Another aspect to note is on the assessment of damages for past and future medical expenses. The trial magistrate awarded a sum of $1 000-00 for what she termed past and future medical expenses without specifying how much she found proved in respect of each category of expenses. The trial magistrate ought to have separated the two claims and assessed each claim separately.
Past medical expenses are usually proved by the production of receipts for the expenses being claimed. The record of proceedings shows that the only proof of past medical expenses tendered were two medical receipts both dated 20 February 2013. There was no medical evidence linking the medical treatment of that date to the assault of 7 August 2011. It was imperative to produce or call medical evidence on the nature and extent of the injuries suffered and observed by a medical practitioner when respondent visited hospital soon after the assault and when she was examined. Such evidence would then need to be expertly linked to the treatment respondent received on 20 February 2013. Without such a linkage it was highly risky for the trial magistrate to accept that the treatment for that date was a result of the assault of about 2 years prior to that date.

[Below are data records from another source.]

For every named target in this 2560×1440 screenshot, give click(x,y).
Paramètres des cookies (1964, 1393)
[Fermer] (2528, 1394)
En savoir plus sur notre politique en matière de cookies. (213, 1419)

It may also be noted that the receipts referred to are for a total sum of $33-00. Had the respondent proved the linkage that is what she would have been entitled to for past medical expenses.
On future medical expenses there was not much evidence other than the respondent’s mere say so. This is again an issue that required medical opinion from a medical practitioner. There was no adequate evidence on future medical needs for the trial magistrate to have properly assessed the quantum of damages to award in this regard.

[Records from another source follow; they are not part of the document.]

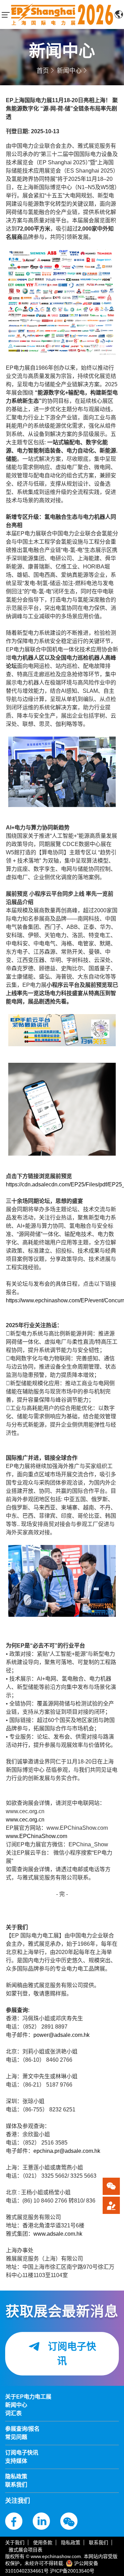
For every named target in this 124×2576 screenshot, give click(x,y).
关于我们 (14, 2542)
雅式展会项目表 (25, 2550)
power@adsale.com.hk (61, 2035)
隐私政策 (70, 2542)
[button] (111, 2205)
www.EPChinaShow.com (36, 1836)
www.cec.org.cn (25, 1819)
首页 (43, 70)
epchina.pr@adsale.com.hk (66, 2151)
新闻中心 (69, 70)
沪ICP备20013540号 (72, 2571)
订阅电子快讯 (70, 2353)
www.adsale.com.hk (57, 2234)
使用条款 (42, 2542)
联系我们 (98, 2542)
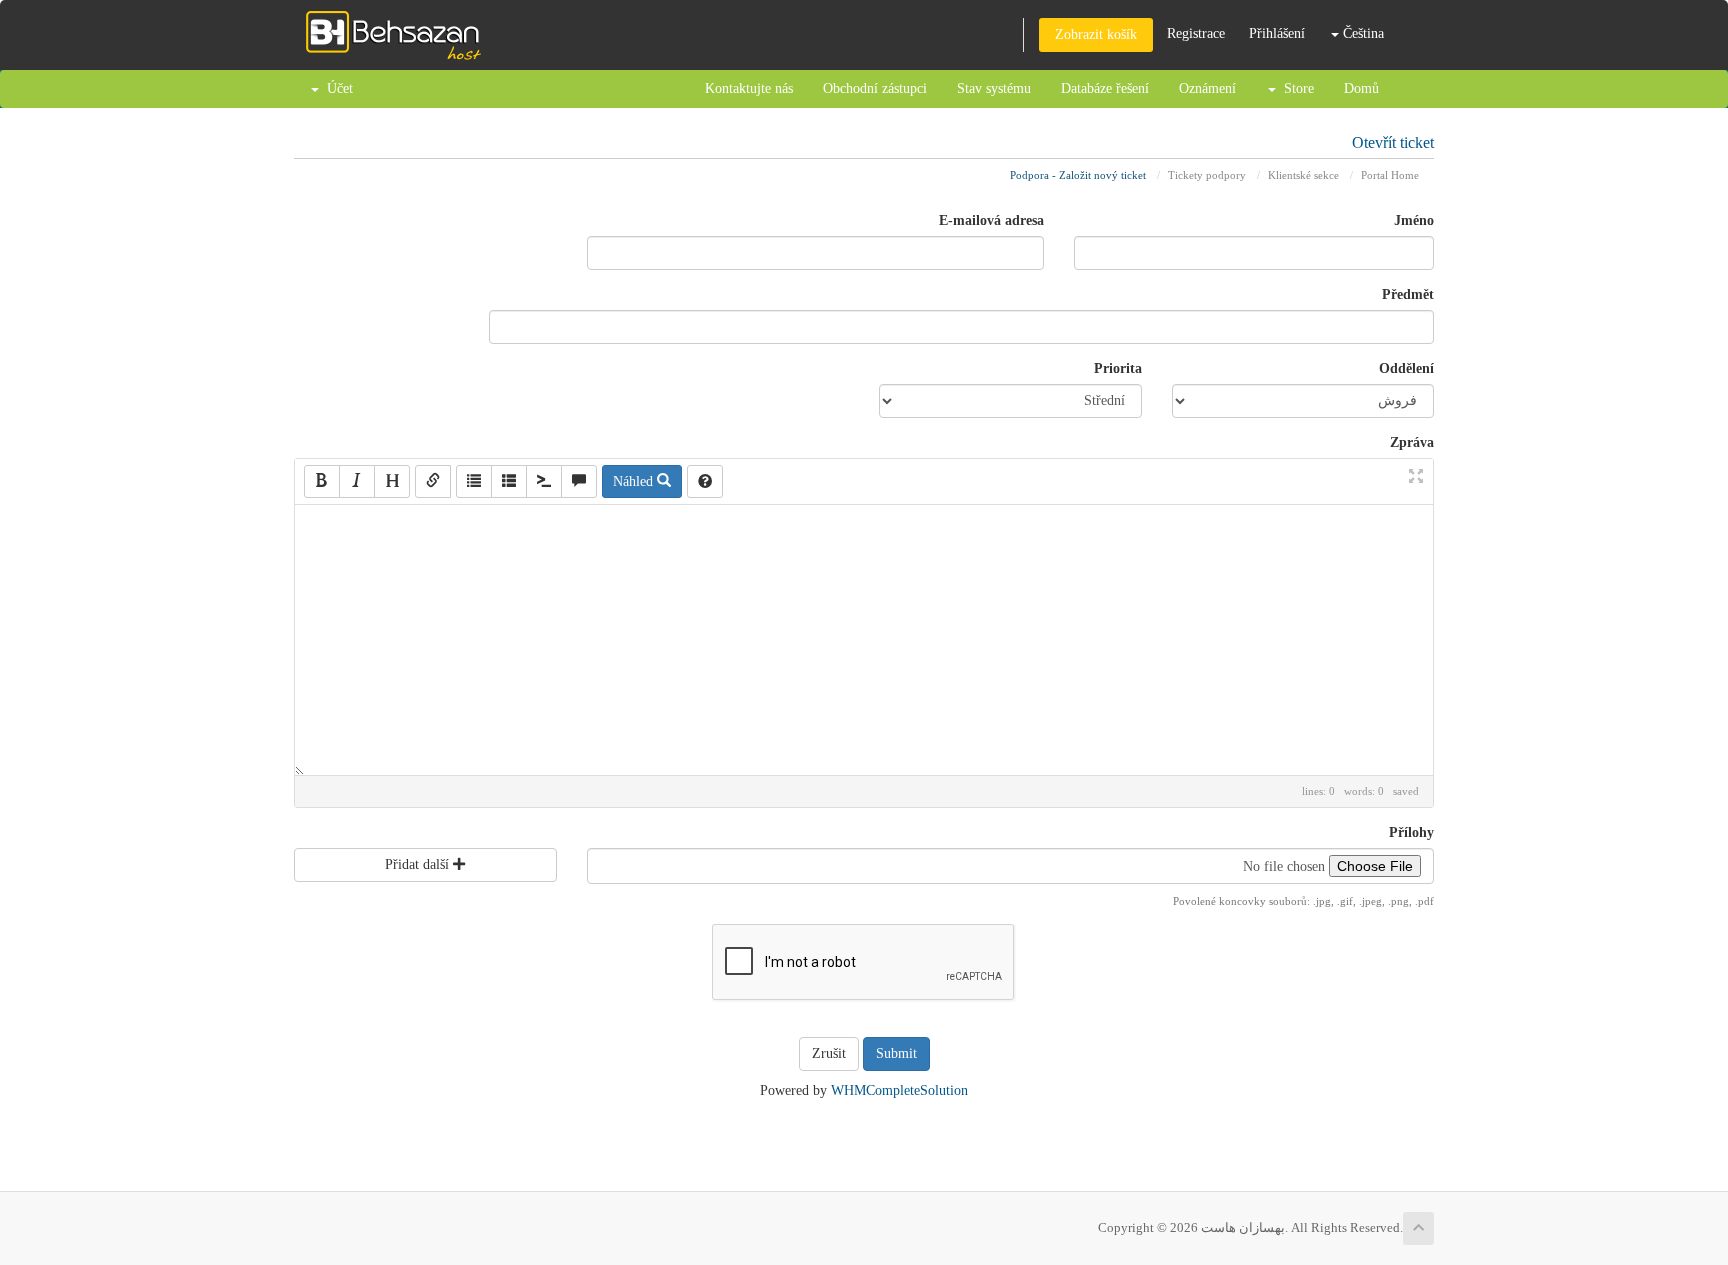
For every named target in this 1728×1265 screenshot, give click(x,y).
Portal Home (1390, 175)
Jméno (1414, 220)
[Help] (705, 481)
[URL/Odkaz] (433, 481)
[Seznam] (474, 481)
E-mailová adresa (991, 220)
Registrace (1196, 33)
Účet (336, 88)
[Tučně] (322, 481)
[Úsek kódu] (544, 481)
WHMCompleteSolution (899, 1090)
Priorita (1118, 368)
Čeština (1361, 33)
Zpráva (1412, 442)
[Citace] (579, 481)
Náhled (635, 481)
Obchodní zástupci (875, 88)
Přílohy (1411, 832)
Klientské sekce (1303, 175)
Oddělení (1406, 368)
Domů (1361, 88)
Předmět (1408, 294)
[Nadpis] (392, 481)
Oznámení (1207, 88)
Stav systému (994, 88)
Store (1295, 88)
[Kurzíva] (357, 481)
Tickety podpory (1207, 175)
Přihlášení (1277, 33)
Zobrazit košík (1096, 34)
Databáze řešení (1105, 88)
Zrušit (829, 1053)
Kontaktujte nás (749, 88)
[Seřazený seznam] (509, 481)
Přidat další (419, 864)
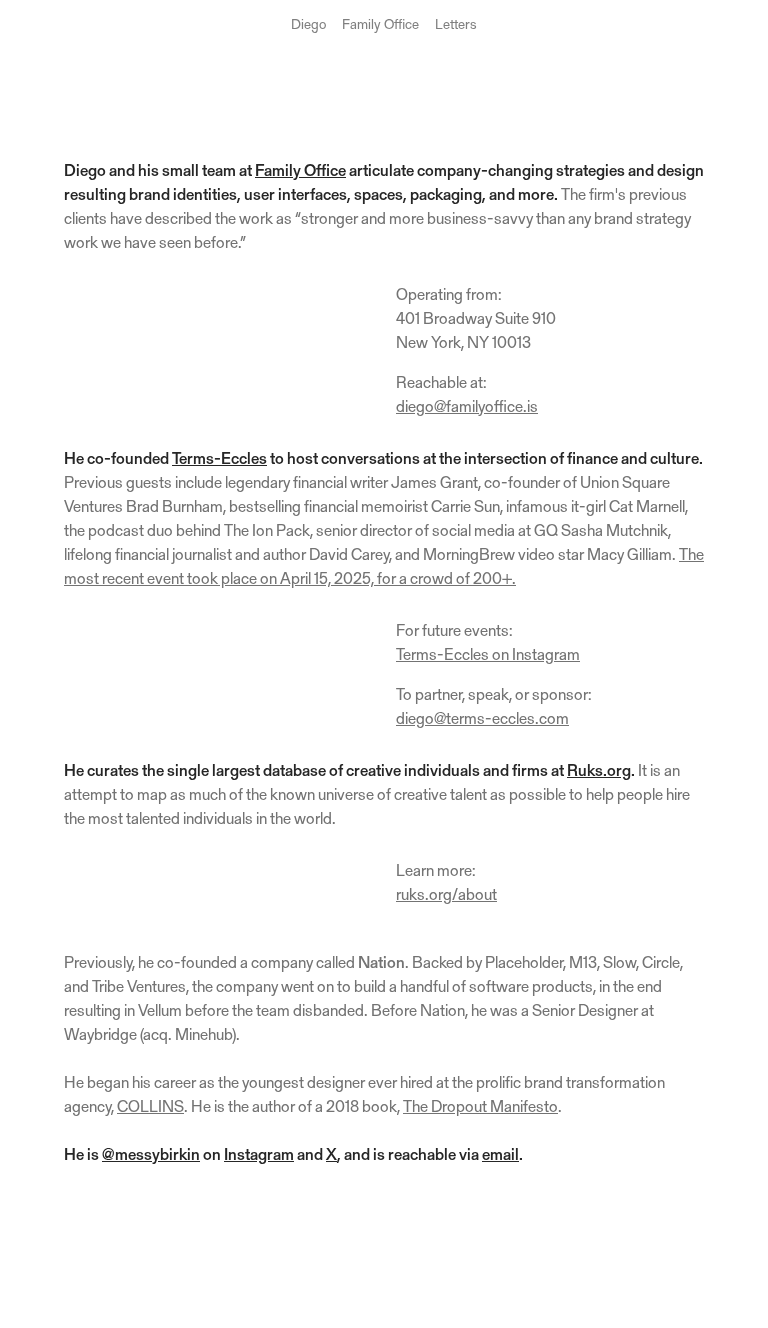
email (500, 1156)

I thus find that the trial magistrate misdirected herself in arriving at $1 000-00 for past and future medical expenses.
Regarding the claim for pain and suffering the trial magistrate awarded a sum of
$2 500-00. The trial magistrate indicated that in arriving at that sum court considered the duration and intensity of the pain from the plaintiff’s testimony. The respondent’s assertion that she now suffers from headache in the morning and when it is cold was also key to the assessment of the level of damages. It is unfortunate that like in the previous assessment the trial magistrate fell into the trap of relying on the respondent’s mere say so without medical evidence in support thereof.

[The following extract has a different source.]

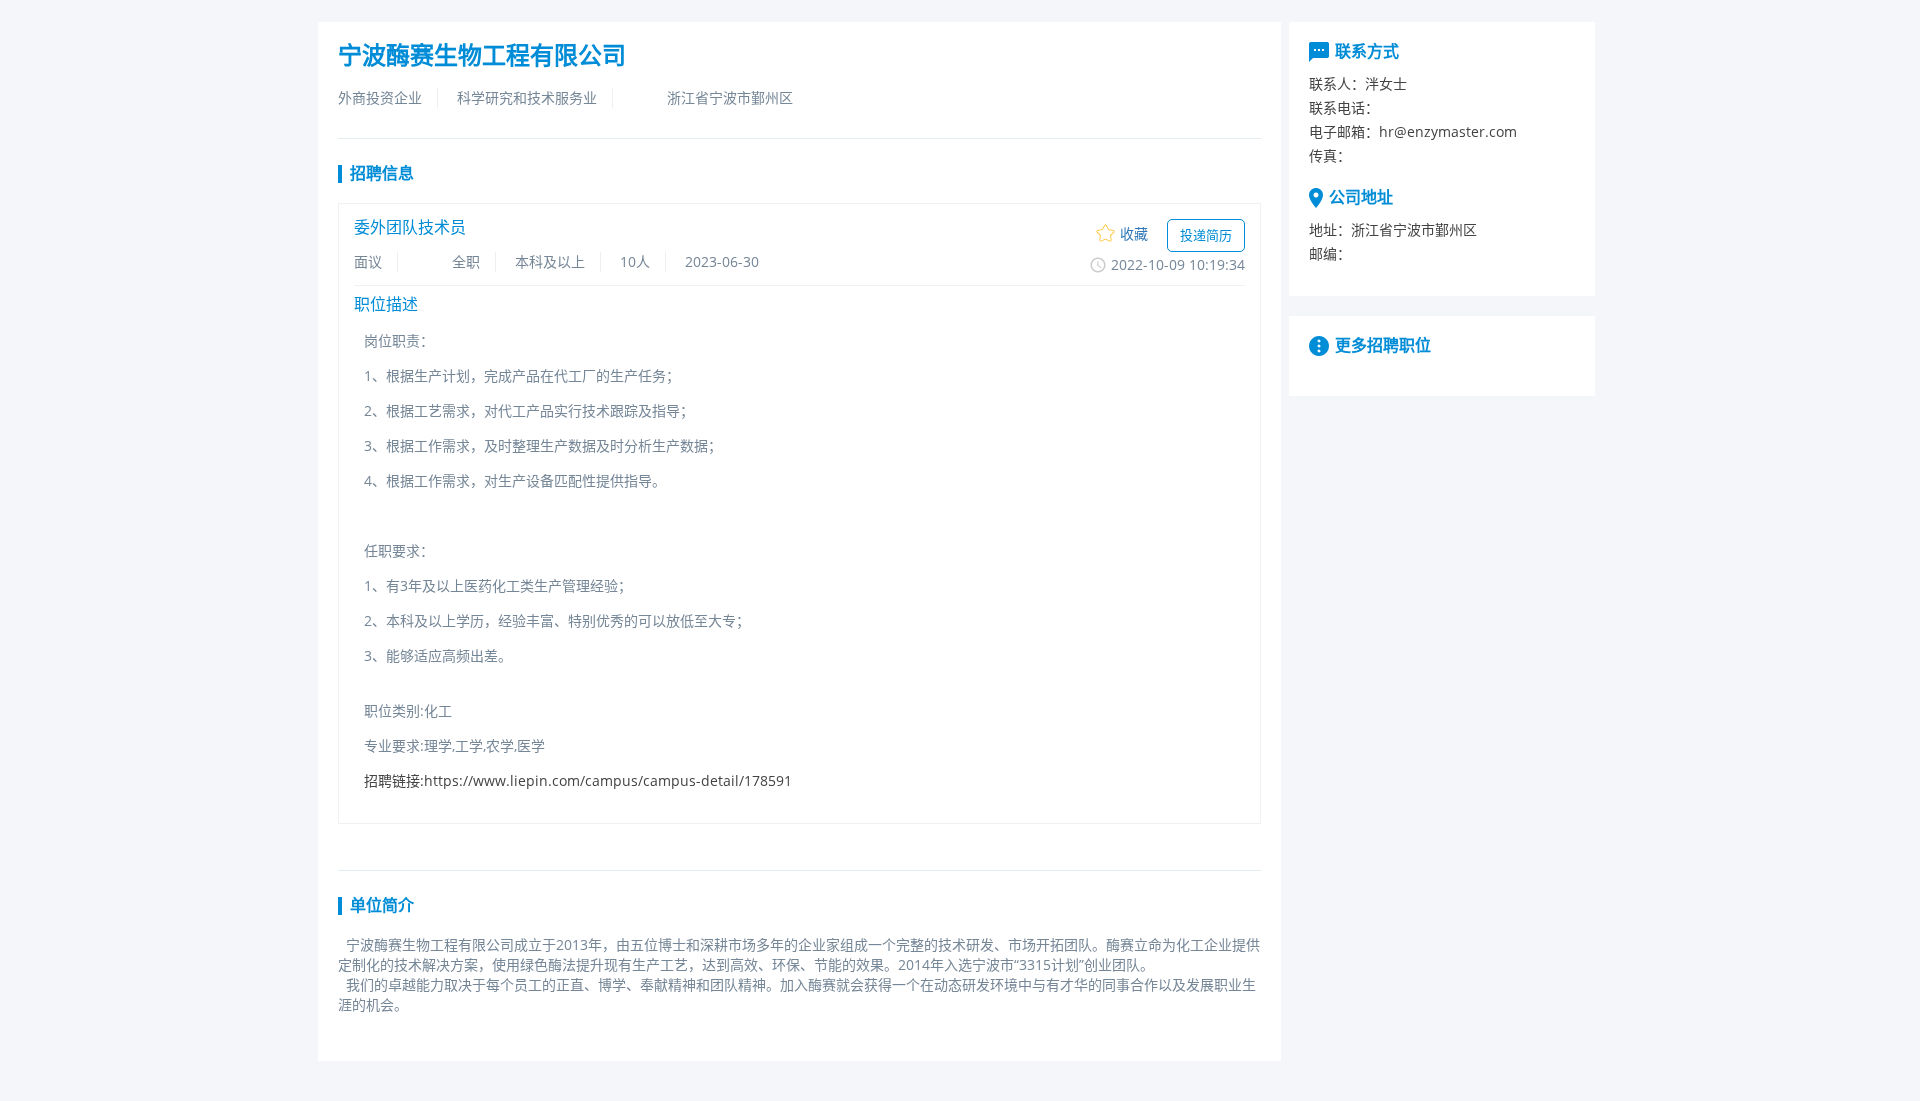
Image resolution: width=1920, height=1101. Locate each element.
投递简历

This category of claim requires clear evidence of the nature and extent of the injuries suffered and the resultant pain. It is also a category where court is expected to consider the level of awards in previous cases of a comparable nature. This was not done in this case. The trial magistrate seemed to have used gut feeling in arriving at the quantum of the award.
The award of $2 500-00 made for pain and suffering was not justified from respondent’s evidence. Whilst the respondent may have suffered some injury and discomfort she lamentably failed to justify the amount awarded. This court is of the view that not enough evidence was tendered from which the trial magistrate could have made an appropriate assessment.
This is a case where the court a quo should have granted an absolution from the instance.
Accordingly, the appeal is hereby allowed and the judgement by the court a quo is hereby set aside and is substituted by the following:
An order for absolution from the instance is hereby granted.
Each party shall bear their own costs of this appeal.
MAKONI J: Agrees ……………………………..
Nyikadzino, Simango and Associates, appellant’s legal practitioners.